Per quantificare questo passaggio di prezzi, gli autori dell’approfondimento si sono basati su un modello standard di regressione automatica vettoriale (VAR) che permette di analizzare gli effetti di uno shock energetico sui prezzi non energetici e di quantificare il suo contributo alla dinamica dei prezzi osservata negli ultimi mesi.

Impatti nell’area Euro

Per quanto riguarda l’impatto della crisi energetica sulla dinamica dell’inflazione nell’area dell’euro, è stato riscontrato che la stima del pass-through storico dei prezzi dell’energia all’inflazione core e alimentare (ossia l’elasticità dei prezzi di queste voci a uno shock dei prezzi dell’energia) è statisticamente significativa ma nel complesso piuttosto ridotta.

Tuttavia, l’elevato shock dei prezzi dell’energia verificatosi a partire dalla metà del 2021 ha generato, a differenza del passato, un notevole contributo positivo su queste componenti.

Al netto dell’impatto degli shock energetici stimati, l’inflazione core e alimentare sarebbe stata rispettivamente di 0,7 e 2,8 punti percentuali inferiore ai dati ufficiali nella media dei primi 9 mesi del 2022 (rispettivamente del 3,6 e del 7,5 per cento).

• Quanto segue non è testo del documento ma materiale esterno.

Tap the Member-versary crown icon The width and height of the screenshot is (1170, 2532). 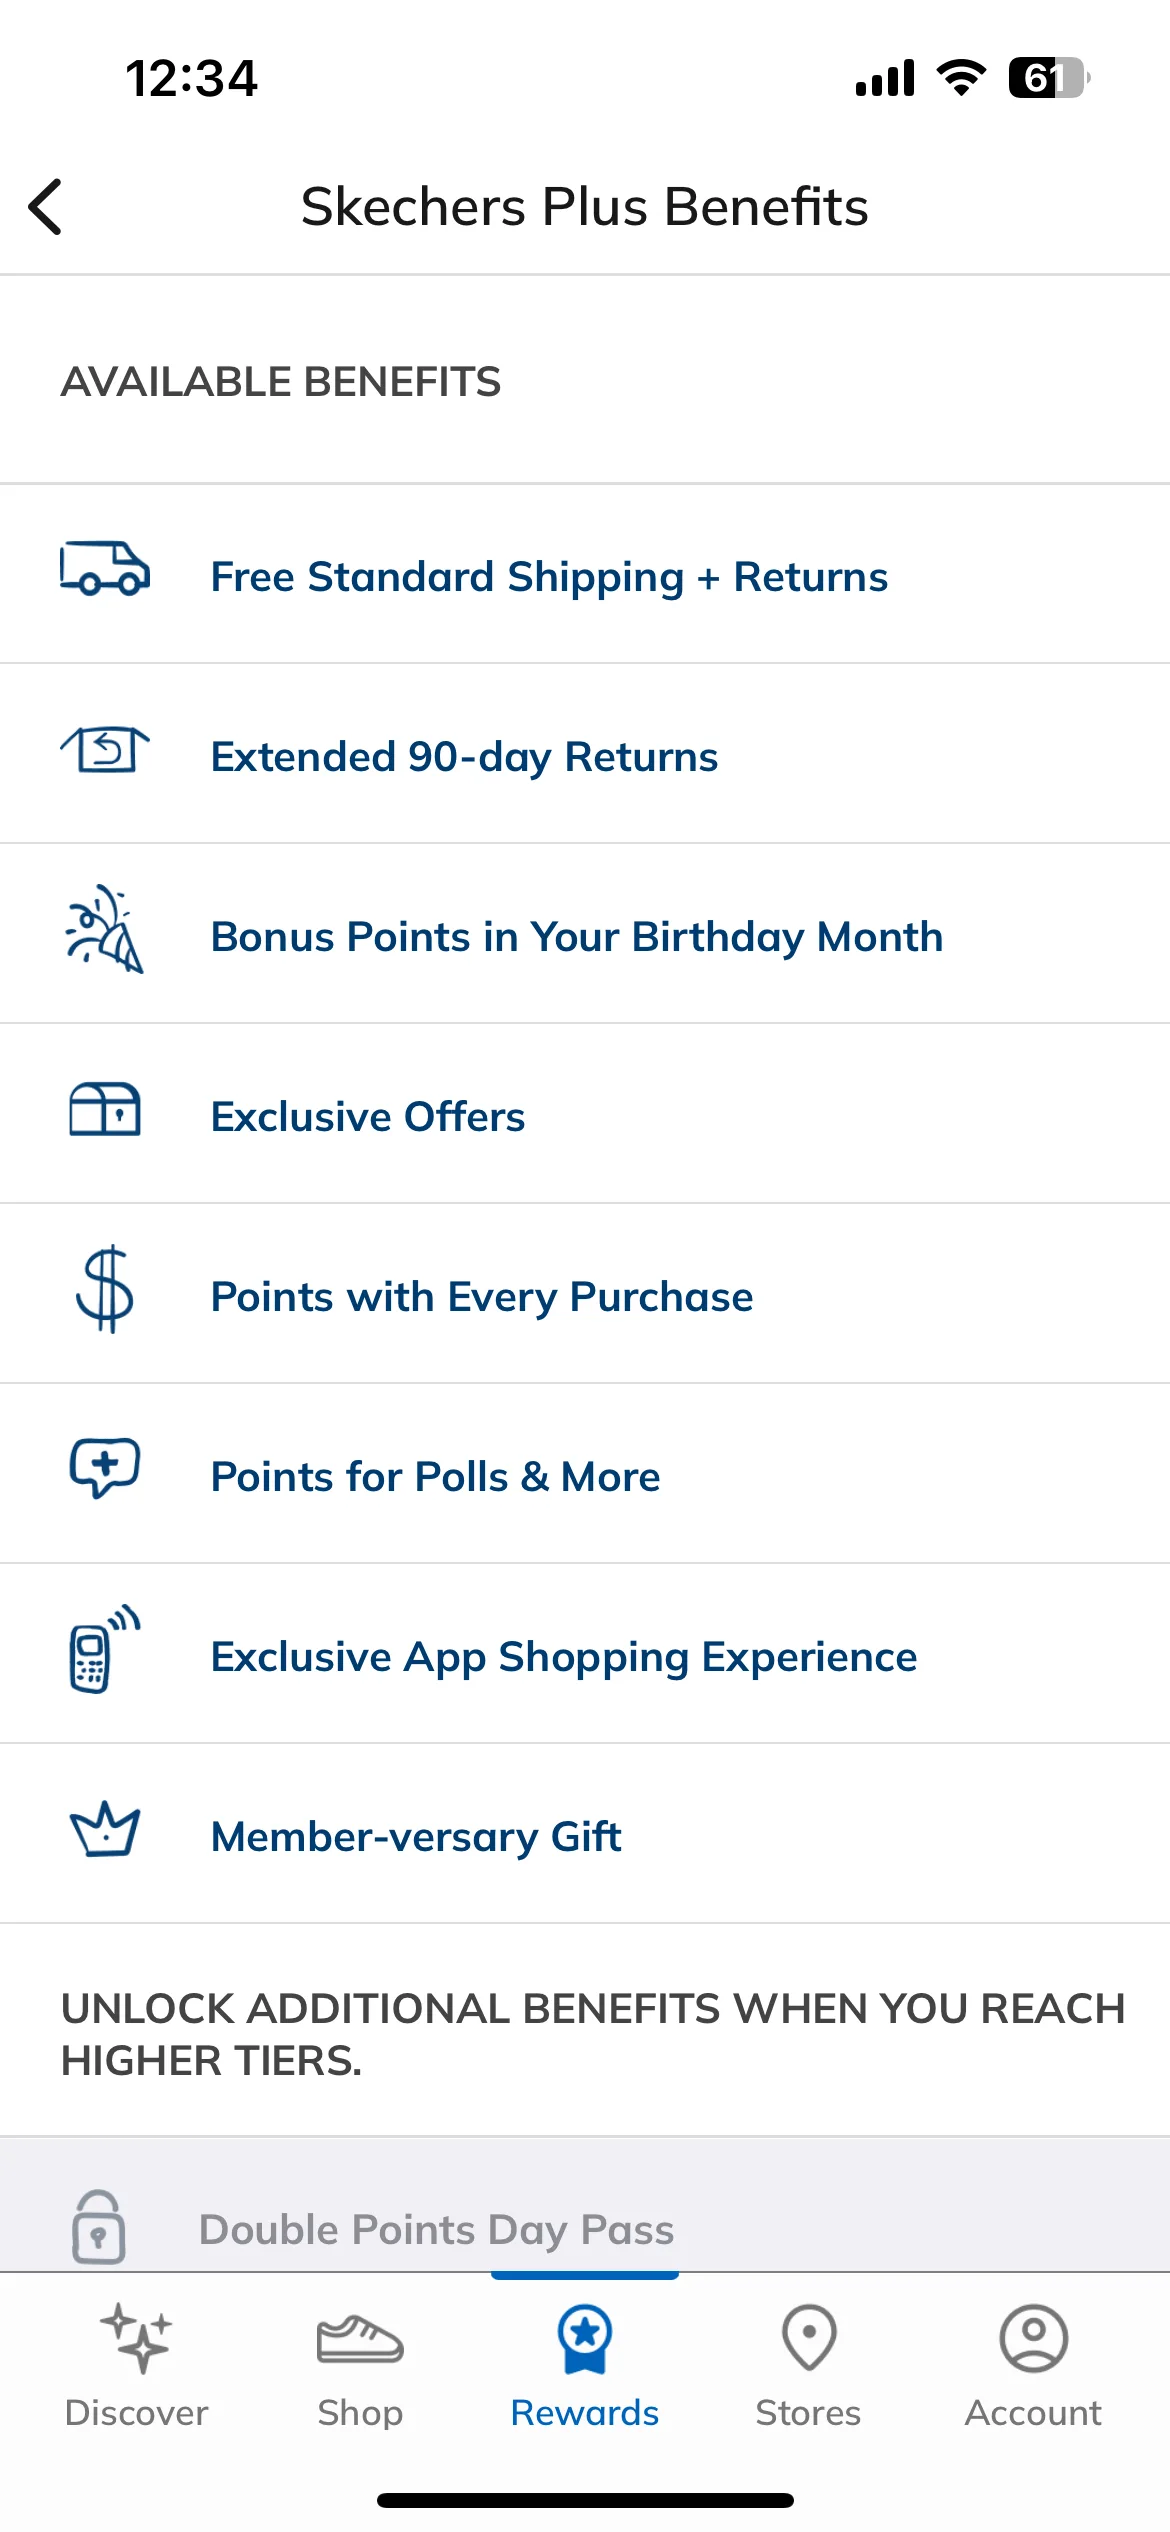tap(105, 1829)
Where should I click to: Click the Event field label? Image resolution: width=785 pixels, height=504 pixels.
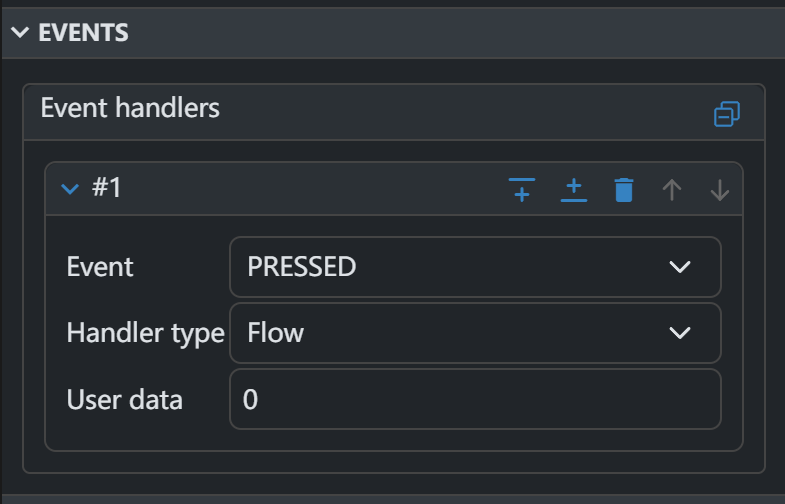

Sul punto, evidenzia Banca d’Italia, la crisi energetica contribuisce all’inflazione complessiva, attraverso i canali diretti e indiretti, per circa il 60% nella media dei primi 9 mesi del 2022.

La gestione della politica monetaria

La risposta ottimale della banca centrale in termini di rialzo dei tassi dipende da due fattori principali:

  • il grado di ancoraggio delle aspettative di inflazione a lungo termine;
  • il grado di indicizzazione dei salari.

Di conseguenza, conclude l’approfondimento, un ritmo appropriato di normalizzazione della politica monetaria vedrebbe più auspicabili aggiustamenti graduali dei tassi d’interesse rispetto a forti aumenti dei tassi d’interesse, fortemente concentrati nel tempo.